My next steps are the following:
- prepare OpenSearch query
- update lambda input type
- test lambda locally
OpenSearch query
In my case, a query to OpenSearch looks more or less like this:
{
"size": 2,
"query": {
"bool": {
"must": [
{
"range": {
"AvgTicketPrice": {
"gte": 500,
"lte": 900
}
}
},
{
"match": {
"DestWeather": "Sunny"
}
}
]
}
}
}
I have some matches and range. For the sake of my example, it is enough.
My idea is to create a struct that reflects the structure of the query and to implement a builder pattern, so I can construct the query with ease.
Let's go to the functions/opensearch_service/src/lib.rs and start creating types.
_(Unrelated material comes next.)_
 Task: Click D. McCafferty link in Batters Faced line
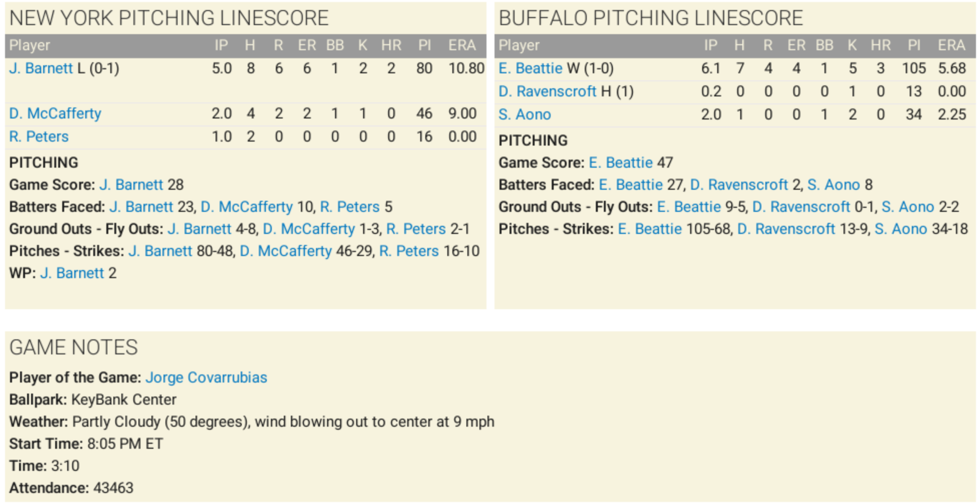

Going from the top I create uery->bool->must structure
#[derive(Debug, Serialize, Deserialize)]
pub struct OpenSearchQuery {
query: BoolQuery,
}
#[derive(Debug, Serialize, Deserialize)]
pub struct BoolQuery {
bool: MustQuery,
}
#[derive(Debug, Serialize, Deserialize)]
pub struct MustQuery {
must: Vec<QueryStatement>,
}
Thanks to serde and serde_json it's enough to annotate structs with Serialize and Deserialize to have both operations covered.
In my case QueryStatement might have two variants: match or range. Rust provides a native way to define discriminated unions ("OR types"):
#[derive(Debug, Serialize, Deserialize)]
#[serde(untagged)]
enum QueryStatement {
MatchStatement(MatchStatement),
RangeStatement(RangeStatement),
}
Enums can be represented in JSON in different ways. I let serde know that I want to keep them untagged. This way they "disappear" in the JSON leaving only properties of enumerated types.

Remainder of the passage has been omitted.